Plinth Blog Special Needs Parenting

10Sep/171

Having a Child with Down Syndrome, Part CXXXI: More Cooking

I've done a lot of blog entries here on cooking with Alice. This shouldn't be surprising. In the hierarchy of needs, food is pretty high up so true independence will involve being able to cook for herself. Although I'm not confident that Alice will get there, we do try to set things up for her so she get more and more experience doing things. Last Wednesday, we had to do an afternoon shuffle where I had to take a little time off of work to be with her. I decided that we would make dinner together. I had Alice get out the cookbook we needed and I directed her to the page. She turned to it (eventually, but hey - number literacy!) and I let her read the recipe: Apricot Chicken Wings. "What do we need?" Alice read the ingredients for me and I took them out. Then I set up a quick mis-en-place (organization will set you free!). Alice had an exercise in patience while I cut up the wings, but I can do that pretty quickly so no big deal.

Alice did most of the work of making the sauce: reading the recipe and adding the ingredients to a food processor. Alice did a good job. I fried the wings, but I'm thinking that next time she can do it. The pan is hot and there are grease spatters, but the biggest worry is really making sure that she doesn't operate the stove on her own. I put the cooked wings into the crock pot, Alice poured in the sauce and turned it on. Mission accomplished.

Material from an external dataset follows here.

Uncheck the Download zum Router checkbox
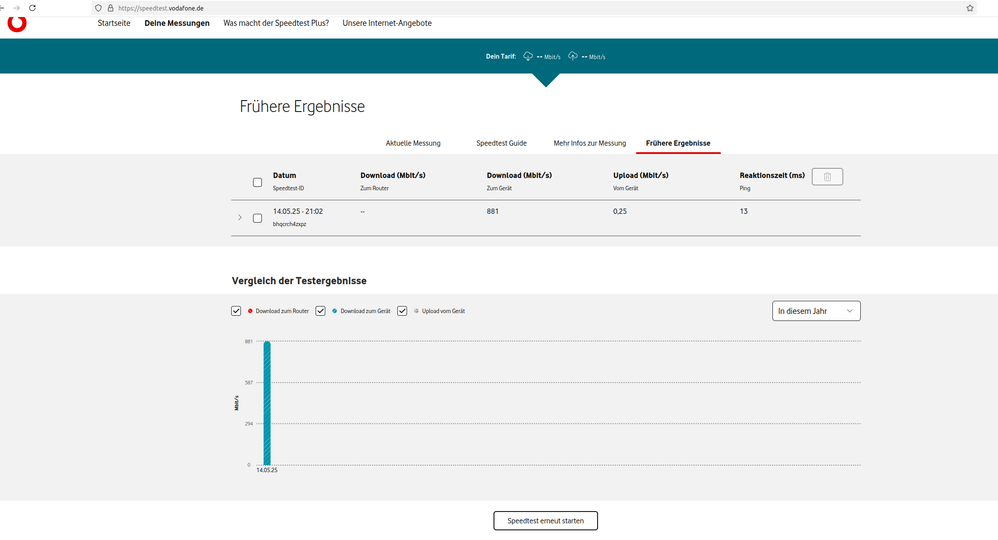Image resolution: width=998 pixels, height=540 pixels. point(236,311)
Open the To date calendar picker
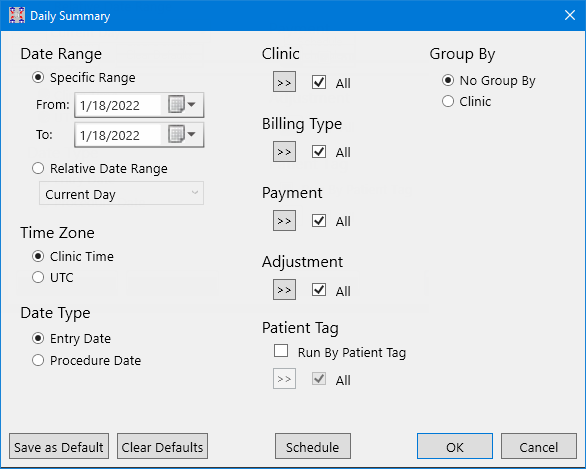 pyautogui.click(x=182, y=135)

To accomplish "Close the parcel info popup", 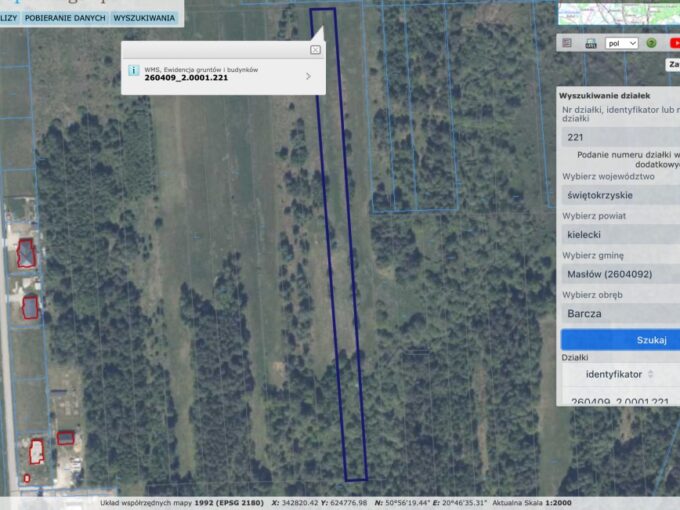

What makes this work for us is that I already have the recipe in my head so I don't need to read it. Giving Alice the responsibility of reading the recipe does three things. First, it slows her down. Second, it prevents a lot of her impulsive behaviors, because she's busy reading. Finally, it's literacy. All good things.

As a side note, at our last house the original stove was some 30 years old and at one point a part failed and I couldn't get a suitable replacement. While a replacement stove was on order, I dealt with the lack of a stove by buying a slow cooker. For a number of classes of recipes, it is absolutely indispensable. Unfortunately, a lot of typical recipes fall in the category of "3 can casserole" cooking and are just not that good. I found the book "Not Your Mother's Slow Cooker". Not everything is a winner, but most of the recipes like the Apricot Chicken Wings areĀ far better than typical ones. While many are not gluten free, a lot of those adapt naturally.